On A Family Vacation, No One Can Hear You Scream.
R.V. Movie Poster

US Release Date: 04-28-2006

Directed by: Barry Sonnenfeld


  • Robin Williams
  • Bob Munro
  • Cheryl Hines
  • Jamie Munro
  • Josh Hutcherson
  • Carl Munro
  • Jeff Daniels
  • Travis Gornicke
  • Kristin Chenoweth
  • Marie Jo Gornicke
  • Will Arnett
  • Todd Mallory
Reviewed on: August 19th, 2006
Robin Williams and Cheryl Hines in R.V.

Robin Williams and Cheryl Hines in R.V.

A father out of touch with his wife and kids is a horribly old cliche. Robin Williams already played that role in the miserable Hook. A family reluctant to go on vacation with their father was done far better in the Vacation movies. A teenager rebelling against spending time with their parents should be considered too predictable to even be a plot device. R.V. is about as generic as a movie can get.

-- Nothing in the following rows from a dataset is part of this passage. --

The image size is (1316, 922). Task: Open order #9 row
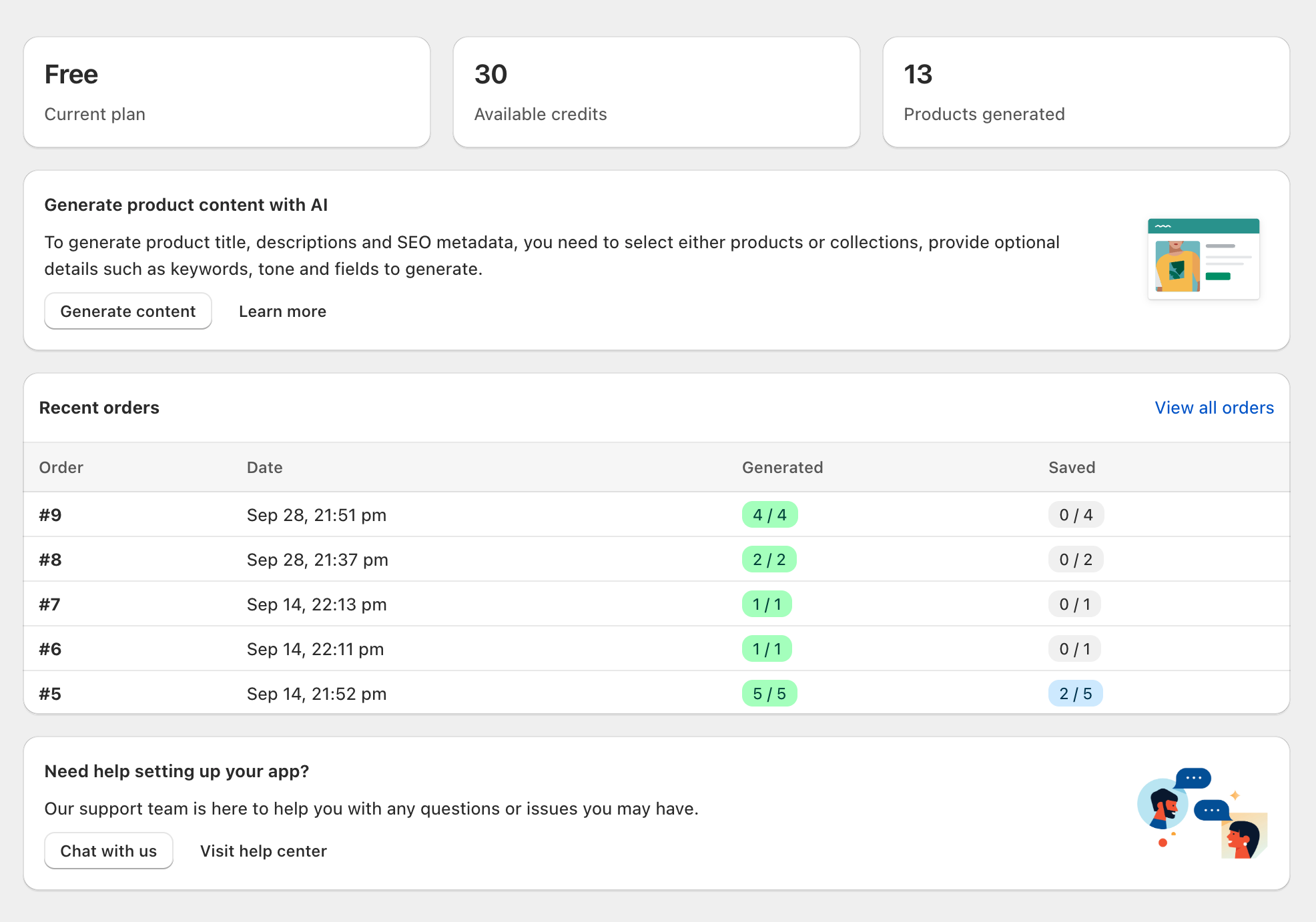point(51,515)
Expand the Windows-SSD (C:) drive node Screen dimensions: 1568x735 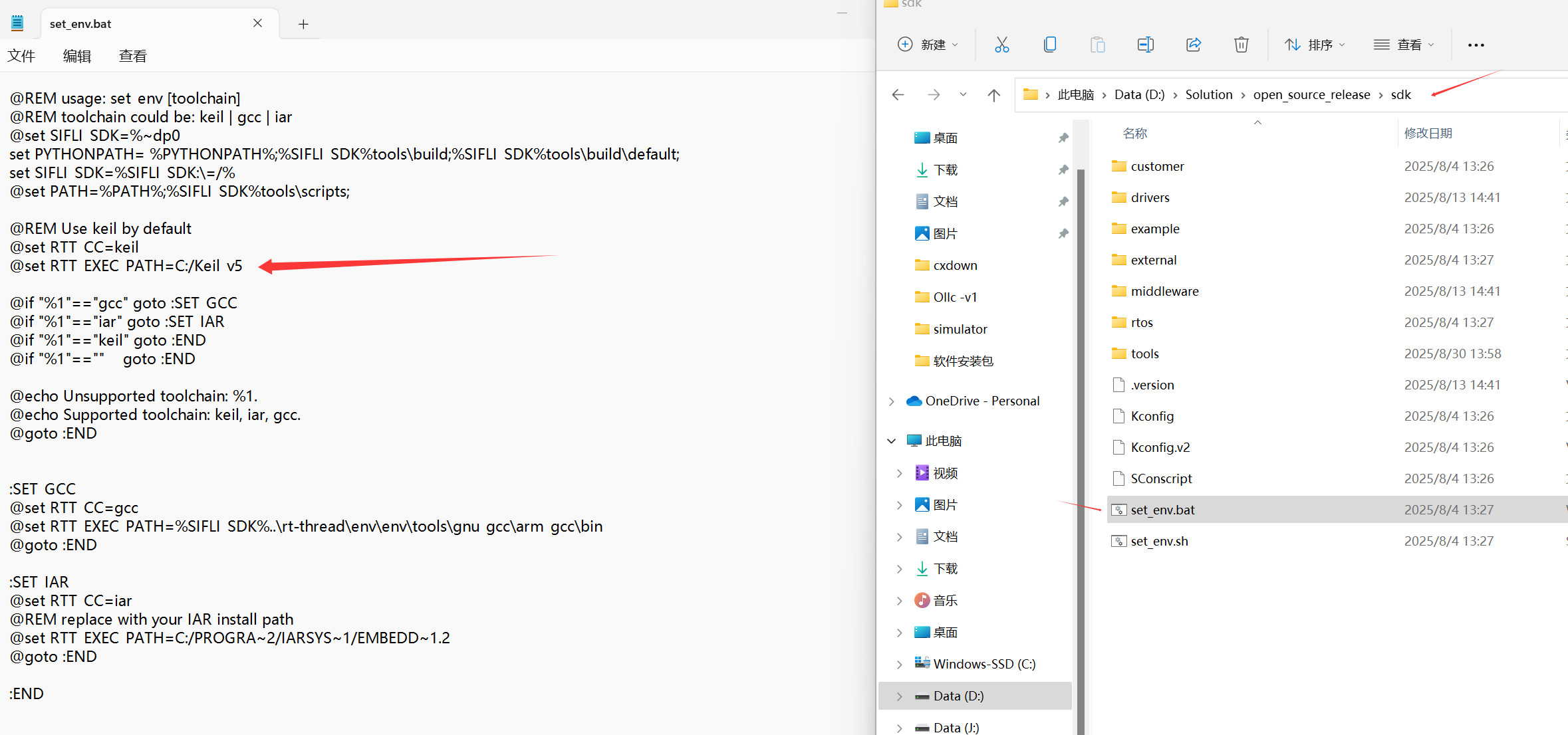pyautogui.click(x=899, y=665)
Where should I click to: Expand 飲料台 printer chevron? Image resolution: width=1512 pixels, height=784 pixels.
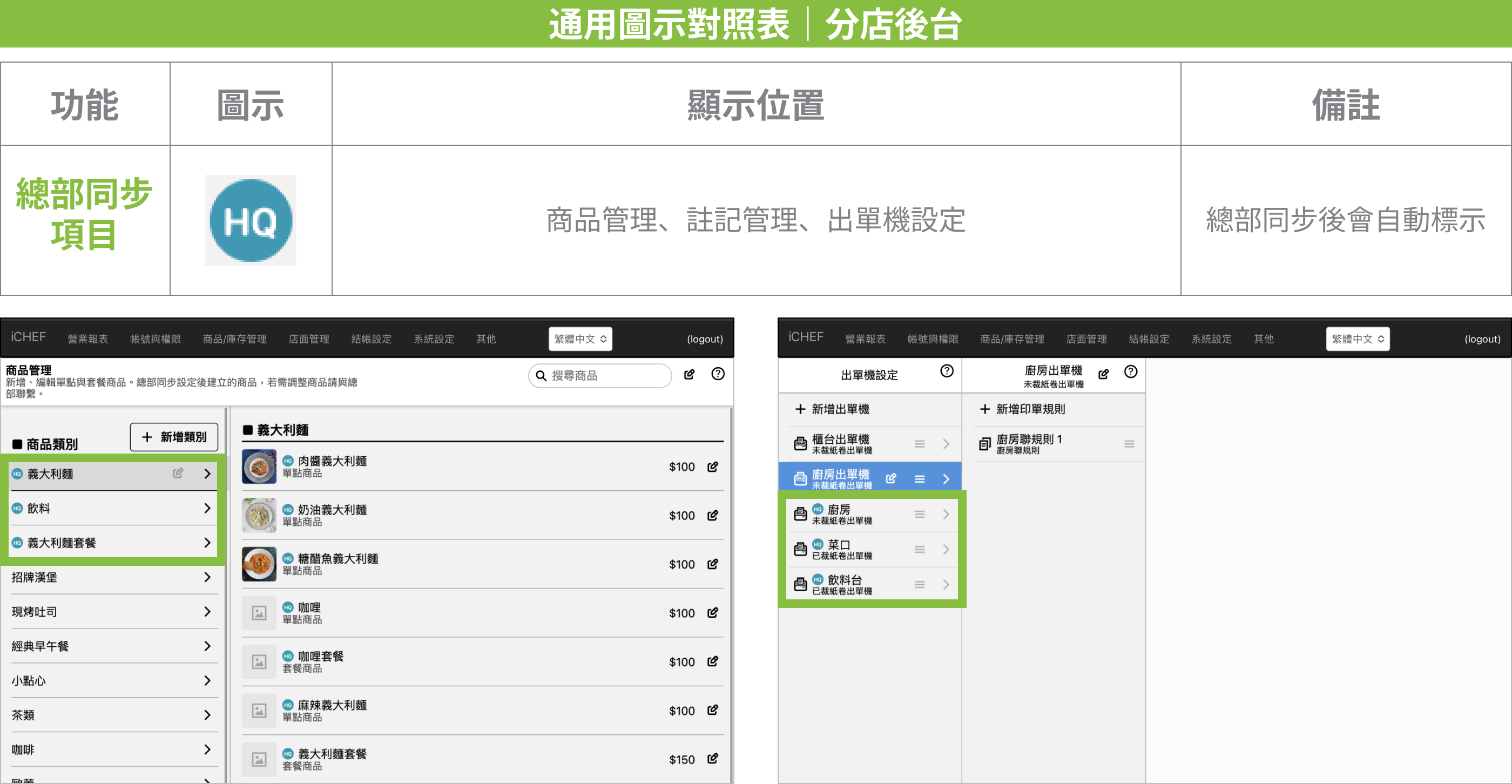tap(946, 584)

The Munro family is planning a vacation to Hawaii but the dad, Bob, changes the plan to an R.V. trip to Colorado for some family bond time. Actually, he has a business meeting in Colorado that he cannot get out of, so he does the only logical thing. He lies to his family.

Bob and oldest daughter Cassie are butting heads for no other reason than she is a teenager and has an attitude. Son, Carl, is insecure about his height. Mom, Jamie, has even less personality than her kids. Together they roll their eyes and make fun of Bob for the first third of the movie.

A bright spot shows up in the form of the Gornicke family. They are an R.V. loving family that lives in their R.V. traveling the country. The kids are home schooled and they like to break into song when they can. They also like to tell stories such as when Mary Jo Gornicke, who dresses like Erin Brocovich, asks the Munro's, “Do you wanna hear about the time Jesus saved us from a tornado?”

Unfortunately, the movie centers more on the Munro's than the Gornicke's. So instead of having the two opposite families bounce off each other, we have Robin Williams doing slapstick comedy. Correct me if I'm wrong, but is not William's comic charm in his rapid dialogue and not in imitating a silent film comedian's prat fall? The only time this movie has any spark of life is when the Gornicke's are on screen. Not only are they good for a laugh, but it gives Williams the opportunity to throw out lines, such as when Travis Gornicke picks up his instrument and is about to sing and Williams says, “Whenever a big white man picks up a banjo, my cheeks tighten.”

It is never good for the supporting cast to steal the movie from the stars. After all, if they get all the laughs then the movie might as well have been about them.